## SOURCE MATERIAL:
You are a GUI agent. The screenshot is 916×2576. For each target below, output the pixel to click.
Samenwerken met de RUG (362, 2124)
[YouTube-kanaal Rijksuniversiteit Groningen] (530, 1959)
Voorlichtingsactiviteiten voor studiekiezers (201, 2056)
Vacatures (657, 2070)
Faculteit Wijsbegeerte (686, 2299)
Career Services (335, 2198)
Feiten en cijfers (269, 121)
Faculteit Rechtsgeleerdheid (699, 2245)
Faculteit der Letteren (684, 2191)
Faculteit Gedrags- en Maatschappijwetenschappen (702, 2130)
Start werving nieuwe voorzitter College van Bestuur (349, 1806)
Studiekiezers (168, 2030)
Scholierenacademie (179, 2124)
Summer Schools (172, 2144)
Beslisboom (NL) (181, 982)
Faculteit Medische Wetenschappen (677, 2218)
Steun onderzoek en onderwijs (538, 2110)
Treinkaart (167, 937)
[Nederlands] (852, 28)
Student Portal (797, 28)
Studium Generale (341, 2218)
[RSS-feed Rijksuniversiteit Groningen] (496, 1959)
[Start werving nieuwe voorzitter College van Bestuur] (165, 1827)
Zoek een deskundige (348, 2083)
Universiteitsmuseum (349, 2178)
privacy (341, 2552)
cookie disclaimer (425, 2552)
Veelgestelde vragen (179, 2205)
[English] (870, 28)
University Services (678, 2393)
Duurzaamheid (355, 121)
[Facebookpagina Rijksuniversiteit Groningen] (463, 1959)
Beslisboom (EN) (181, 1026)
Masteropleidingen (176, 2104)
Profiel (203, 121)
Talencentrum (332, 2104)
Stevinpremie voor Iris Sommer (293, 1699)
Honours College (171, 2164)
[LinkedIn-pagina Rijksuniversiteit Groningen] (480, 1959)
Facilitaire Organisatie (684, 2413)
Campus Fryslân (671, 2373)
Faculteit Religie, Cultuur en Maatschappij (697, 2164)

## TASK BRIEF:
From the listing above, return the lines starting at the one with "Faculteit Wijsbegeerte (686, 2299)" and ending at the one with "Beslisboom (NL) (181, 982)", both kept, exactly as they appear and nothing more.

## SOLUTION TO THIS PROBLEM:
Faculteit Wijsbegeerte (686, 2299)
Career Services (335, 2198)
Feiten en cijfers (269, 121)
Faculteit Rechtsgeleerdheid (699, 2245)
Faculteit der Letteren (684, 2191)
Faculteit Gedrags- en Maatschappijwetenschappen (702, 2130)
Start werving nieuwe voorzitter College van Bestuur (349, 1806)
Studiekiezers (168, 2030)
Scholierenacademie (179, 2124)
Summer Schools (172, 2144)
Beslisboom (NL) (181, 982)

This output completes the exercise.